62. Die Beschwerdebegründung entspricht jedenfalls nicht den aus § 160a Abs 2 S 3 SGG abzuleitenden Anforderungen an die Darlegung des allein geltend gemachten Revisionszulassungsgrundes der grundsätzlichen Bedeutung nach § 160 Abs 2 Nr 1 SGG.
7Der Kläger legt die grundsätzliche Bedeutung der Rechtssache nicht in der gesetzlich gebotenen Weise dar. Wer sich auf den Zulassungsgrund der grundsätzlichen Bedeutung der Rechtssache (§ 160 Abs 2 Nr 1 SGG) beruft, muss eine Rechtsfrage klar formulieren und ausführen, inwiefern die Frage im angestrebten Revisionsverfahren entscheidungserheblich sowie klärungsbedürftig und über den Einzelfall hinaus von Bedeutung ist (vgl zB BSG SozR 3-1500 § 160a Nr 21 S 38; BSG SozR 3-4100 § 111 Nr 1 S 2 f; s auch BSG SozR 3-2500 § 240 Nr 33 S 151 f mwN).

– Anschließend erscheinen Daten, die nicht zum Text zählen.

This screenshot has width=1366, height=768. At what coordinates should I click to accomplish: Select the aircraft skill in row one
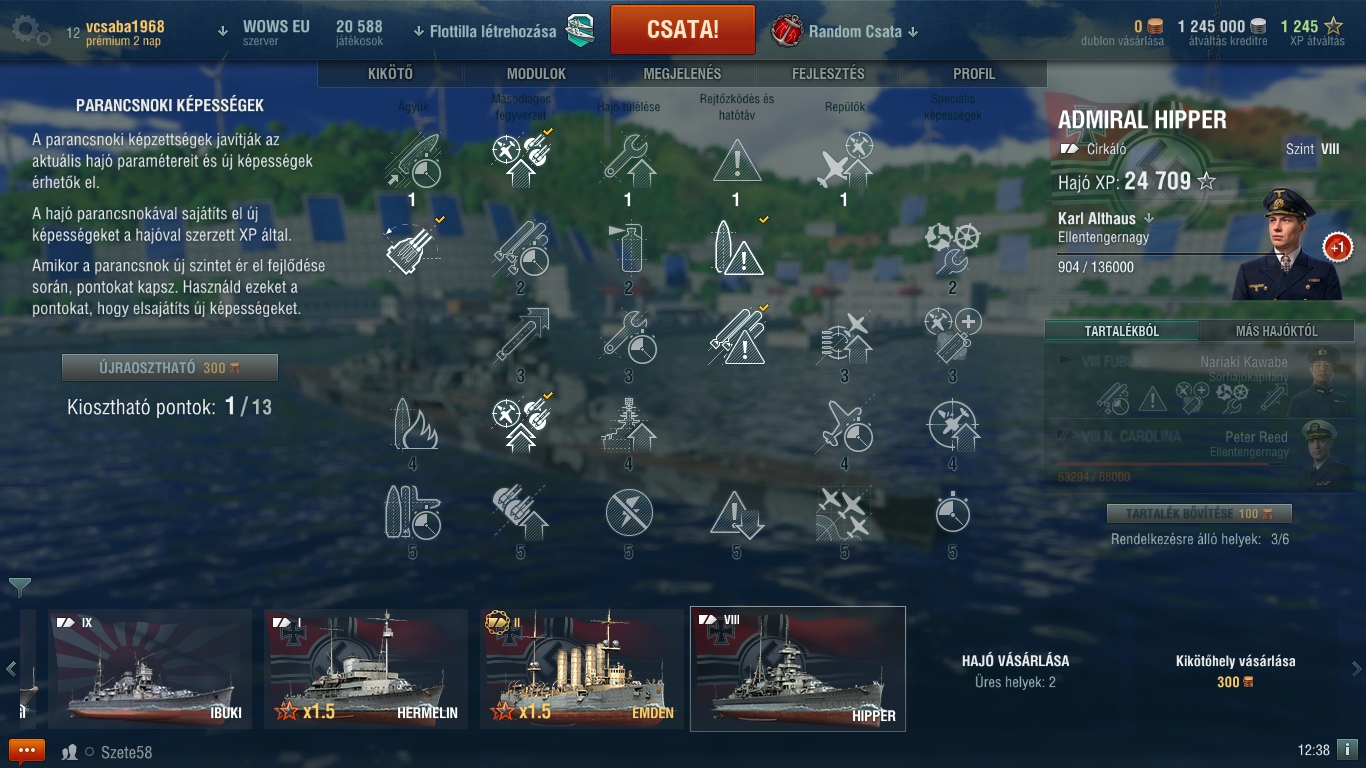(844, 161)
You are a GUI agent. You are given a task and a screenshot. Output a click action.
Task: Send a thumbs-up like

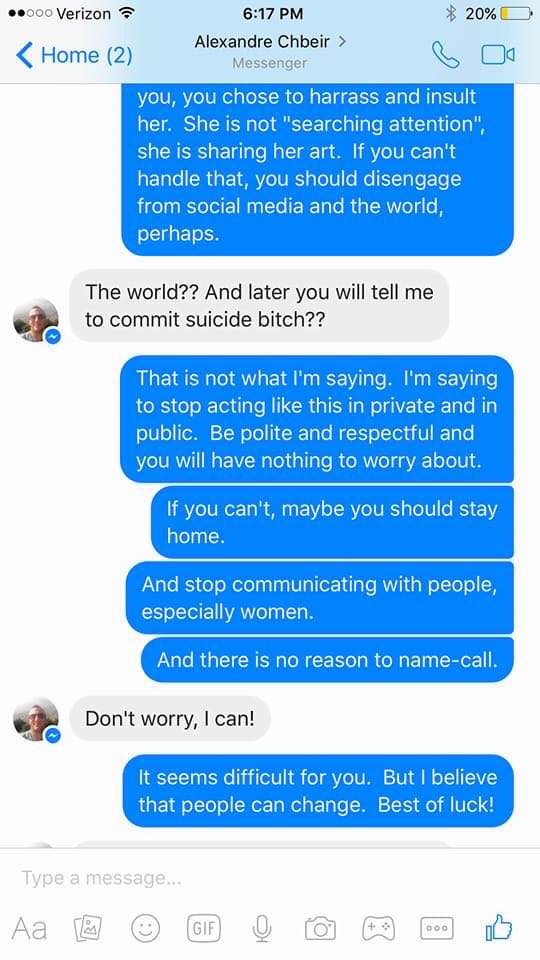pos(498,928)
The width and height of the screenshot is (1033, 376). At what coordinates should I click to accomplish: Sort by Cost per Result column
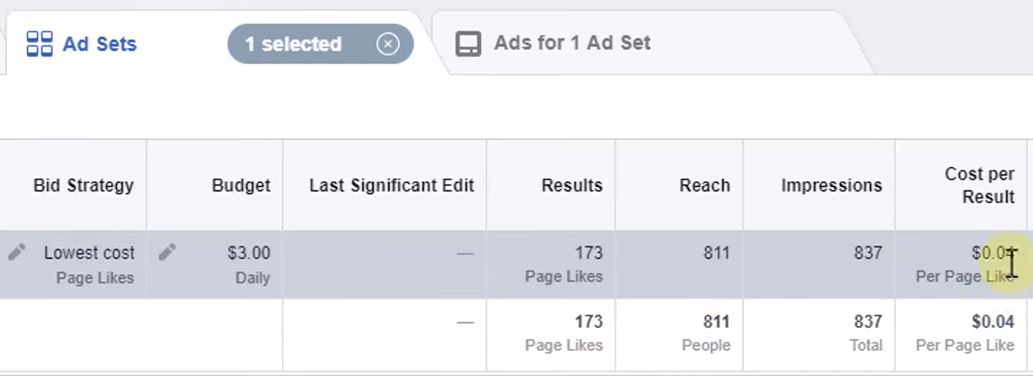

8Der Kläger formuliert als Rechtsfragen, ob das vom BSG in seinem Urteil vom - 1 RS 1/93 -, fortgeführt in den Urteilen vom - B 7 SF 2/03 R - und vom - B 9a BL 1/05 R - entwickelte Konzept, eine Abgrenzung zwischen "Erkennensstörung", die zur Anerkennung gesetzlicher Blindheit und in der Konsequenz zu Ansprüchen auf Blindenhilfe nach § 72 SGB XII und zu Leistungen nach den Landesblindengeldgesetzen führt, und der "Benennungsstörung", die derartige Ansprüche ausschließt, in dieser Form aufrechterhalten werden kann oder ob die Abgrenzung des anspruchsberechtigten Personenkreises nicht weitere Faktoren - insbesondere die Teilhabebeeinträchtigung - einbeziehen muss.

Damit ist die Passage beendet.